Studies have also shown that miRNA is a critical player in cellular migration, proliferation, autophagy, transformation, and other biological functions (Bayoumi et al., 2016). For example, miR-130a/b was recently reported to be important in several types of cancers (Arabpour et al., 2021; Fan et al., 2021; Vieira et al., 2021). In epithelial ovarian cancer, miR-130b inhibited cancer cell migration and invasion via TGF-β signaling (Zhou et al., 2017), and in nasopharyngeal carcinoma, miR-130a promoted apoptosis by targeting BACH2 (Chen et al., 2017). Further, miR-130a was found to downregulate TBL1XR1-mediated cell migration and invasion in gastric carcinoma (Wang et al., 2018). We herein demonstrated that miR-130a/b targets the PPARG gene is expressed at relatively high levels in RMS. Our subsequent experiments showed that miR-130a/b suppresses PPARG expression in RD cell lines, indicating that it can promote RMS development as a tumor promoter.

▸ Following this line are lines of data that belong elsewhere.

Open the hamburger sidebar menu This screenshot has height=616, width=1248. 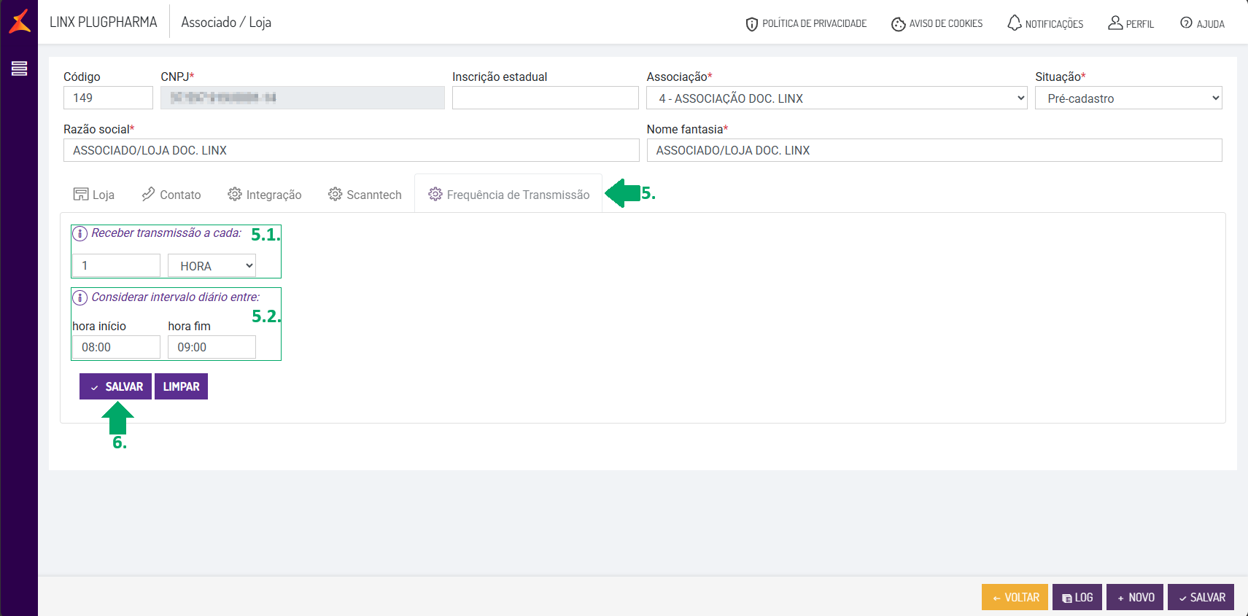pos(20,69)
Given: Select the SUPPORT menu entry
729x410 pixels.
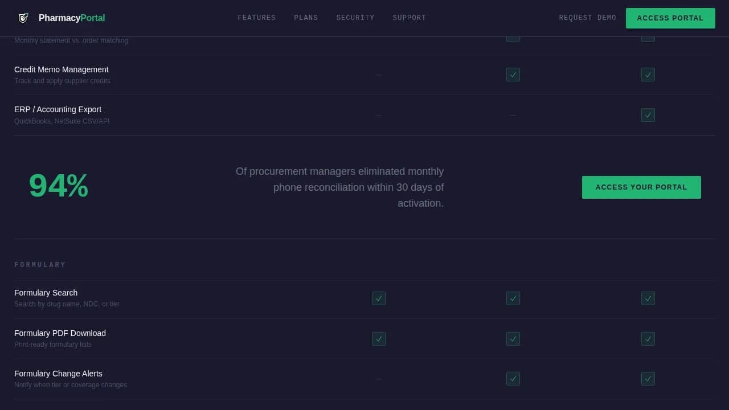Looking at the screenshot, I should click(x=409, y=18).
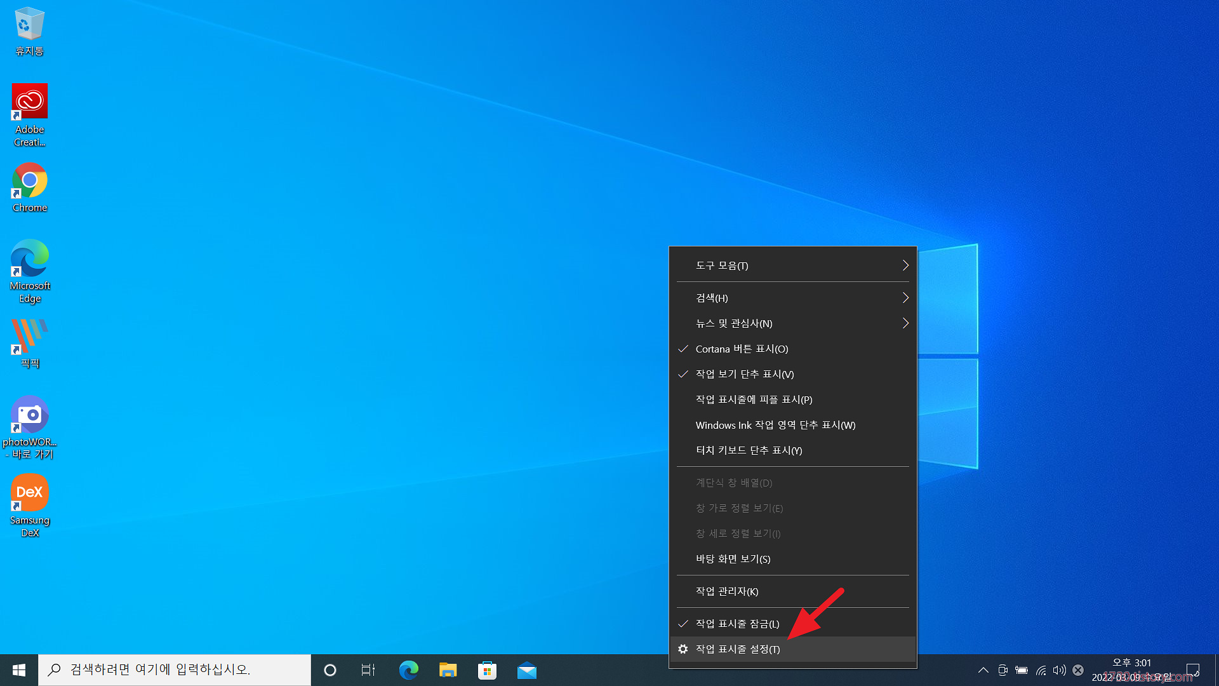1219x686 pixels.
Task: Open 작업 표시줄 설정 menu item
Action: (x=738, y=649)
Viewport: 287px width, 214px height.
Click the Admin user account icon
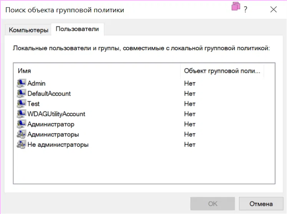pyautogui.click(x=21, y=83)
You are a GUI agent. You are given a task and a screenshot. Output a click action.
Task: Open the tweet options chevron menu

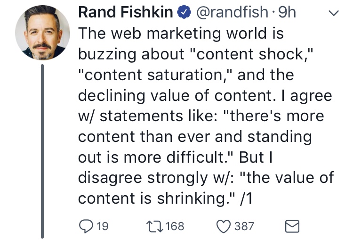click(333, 13)
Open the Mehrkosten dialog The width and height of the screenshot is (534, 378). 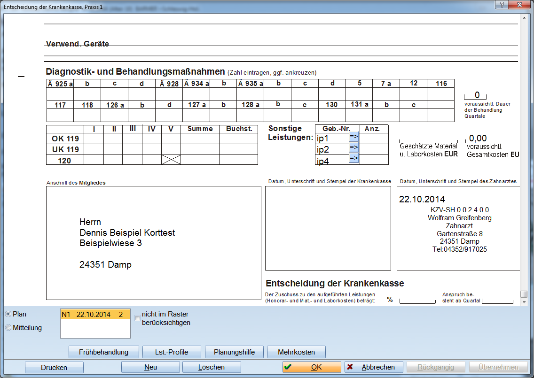click(x=296, y=352)
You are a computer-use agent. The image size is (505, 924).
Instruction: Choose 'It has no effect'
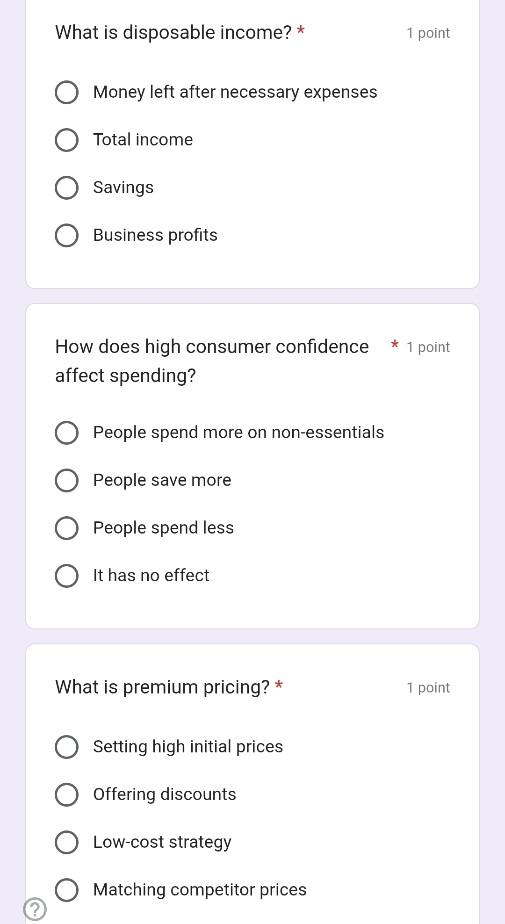point(67,576)
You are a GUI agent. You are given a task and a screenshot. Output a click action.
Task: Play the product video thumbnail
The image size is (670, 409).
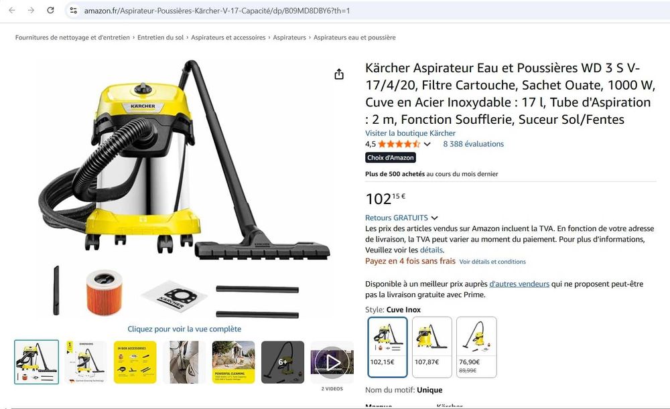(332, 362)
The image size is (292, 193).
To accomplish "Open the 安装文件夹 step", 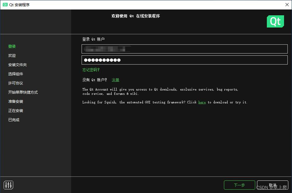I will tap(17, 65).
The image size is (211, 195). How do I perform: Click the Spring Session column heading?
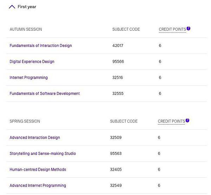25,121
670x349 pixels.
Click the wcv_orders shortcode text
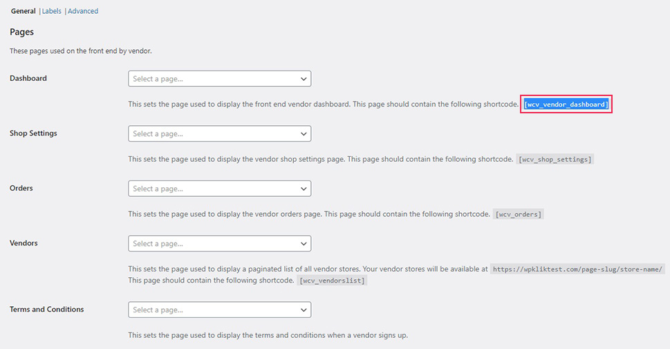(519, 214)
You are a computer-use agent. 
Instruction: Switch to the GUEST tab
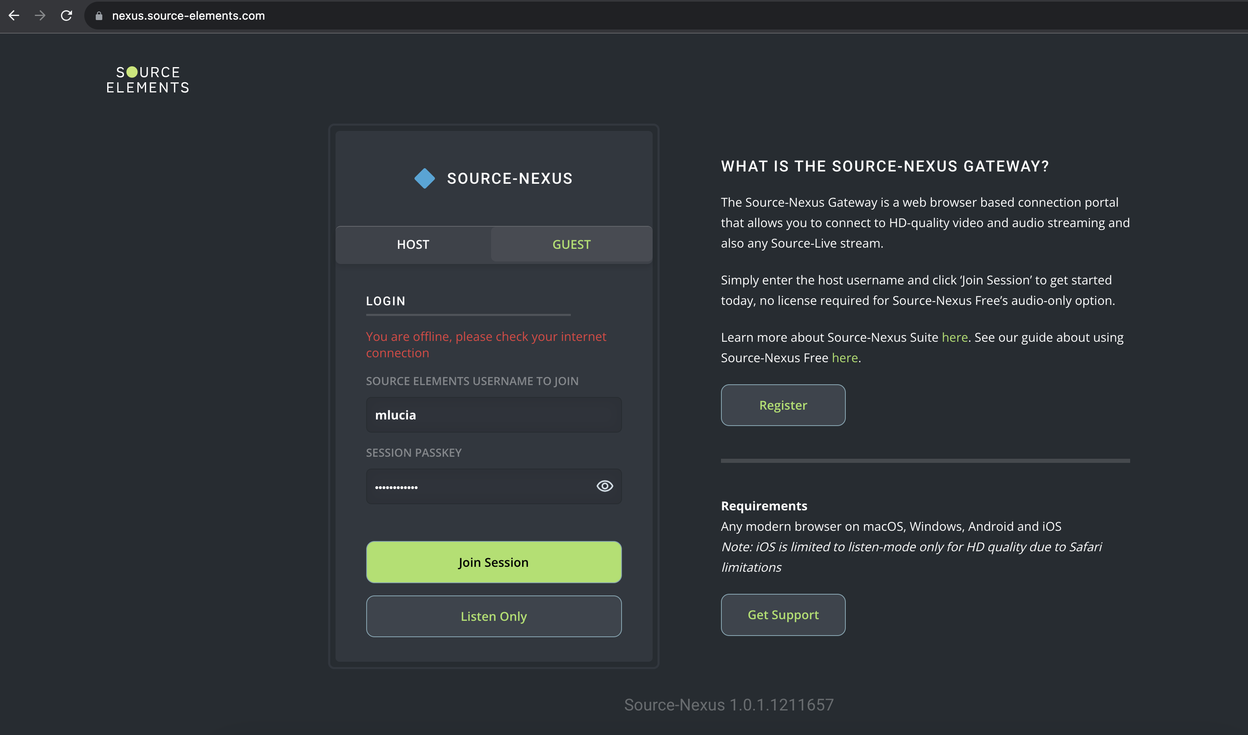click(x=571, y=244)
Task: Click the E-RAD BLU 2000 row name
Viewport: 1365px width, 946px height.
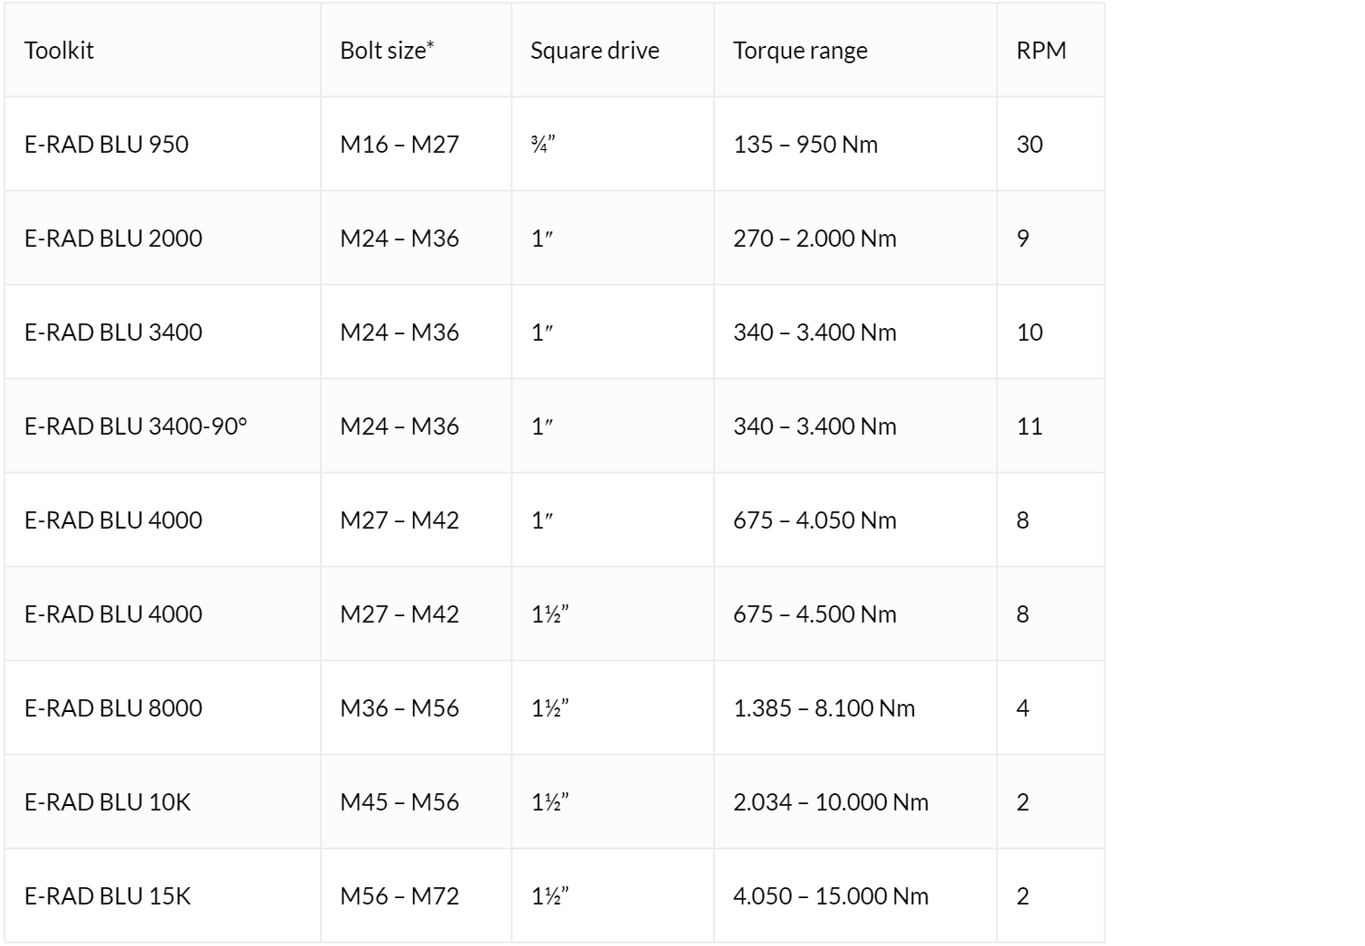Action: 113,238
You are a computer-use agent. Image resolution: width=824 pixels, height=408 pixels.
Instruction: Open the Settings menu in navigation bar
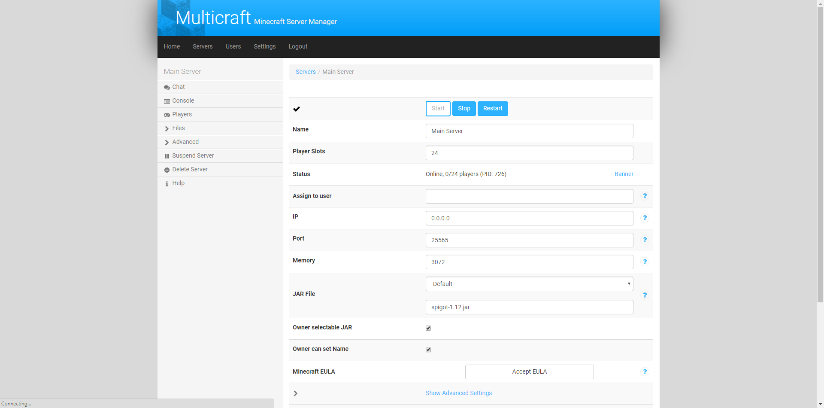[x=264, y=46]
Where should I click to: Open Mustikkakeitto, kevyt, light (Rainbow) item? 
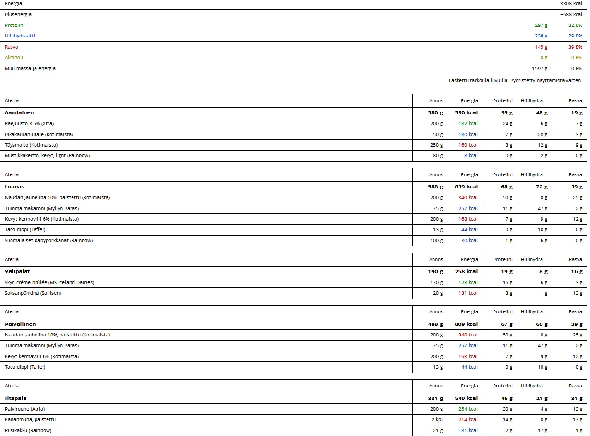pos(47,156)
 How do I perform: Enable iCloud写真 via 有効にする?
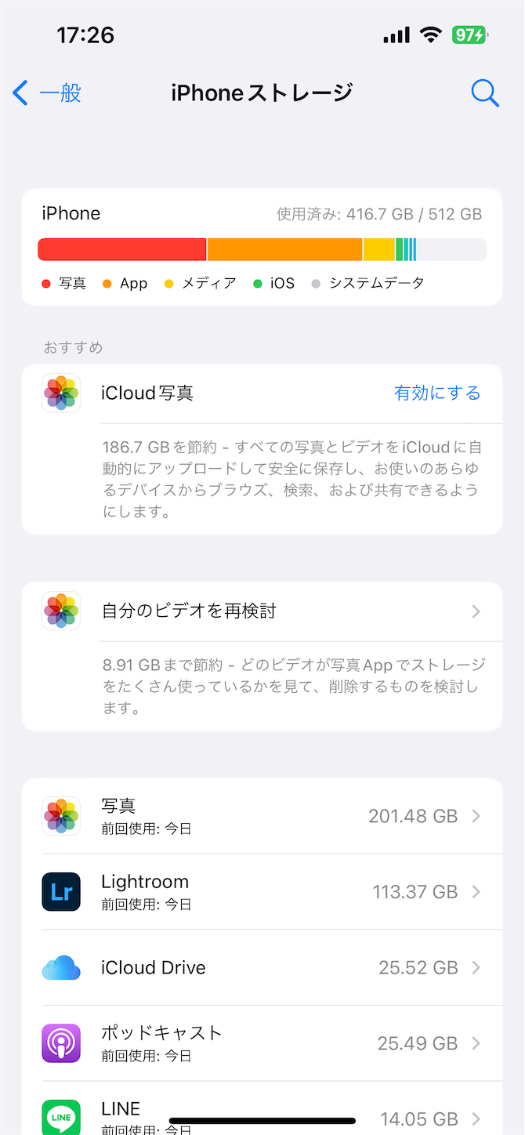[437, 393]
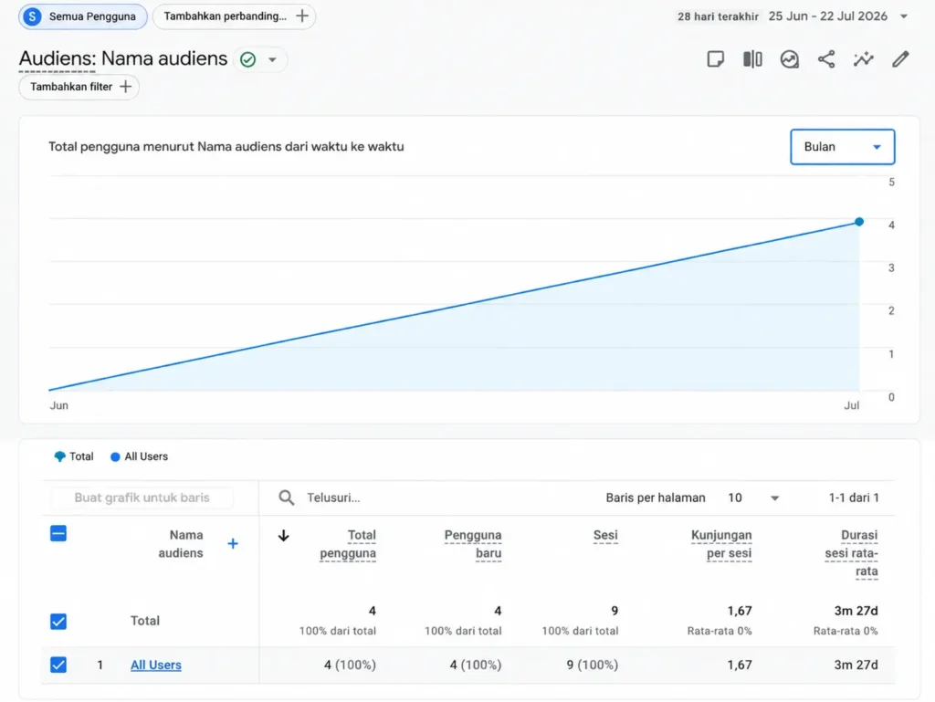Click the Pengguna baru column header
The image size is (935, 702).
[473, 544]
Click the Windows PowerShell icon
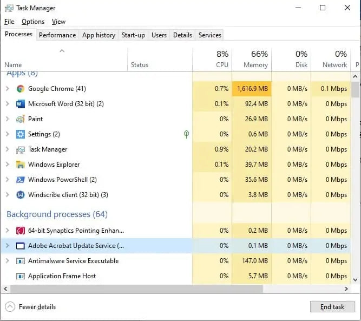Image resolution: width=361 pixels, height=321 pixels. (21, 180)
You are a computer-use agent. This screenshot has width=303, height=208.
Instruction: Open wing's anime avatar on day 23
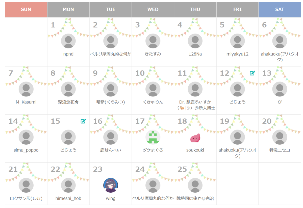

In addition, as a PPARG agonist, rosiglitazone maleate significantly inhibits biological functions in RD cells. Rosiglitazone maleate has traditionally been widely used to reduce sugar in the blood of patients with diabetes mellitus (Zhao et al., 2021). However, investigators have recently demonstrated that rosiglitazone maleate also has a therapeutic effect on various cancers, including lung cancer, breast cancer, and pancreatic cancer (Dang et al., 2018; Wang et al., 2020; Wu et al., 2020; Wang et al., 2021; Zhou et al., 2021). We found that rosiglitazone maleate had a significant therapeutic effect on RD cells and inhibited RD cell proliferation by mediating the PPARG pathway. Therefore, it should be possible to target the PPARG pathway by treatment with rosiglitazone maleate as a conventional drug, but with a novel use in improving the prognosis of RMS patients. Our study thus provides new insights into the role of rosiglitazone maleate in RMS and expands the application of PPARG agonists as promising interventions in the treatment of RMS. However, further in vivo experiments need to be conducted to verify these findings.

Conclusion

Our findings revealed that miR-130a/b can regulate the malignant process underlying RMS by suppressing PPARG and confirmed that PPARG might be used as a novel therapeutic target in RMS.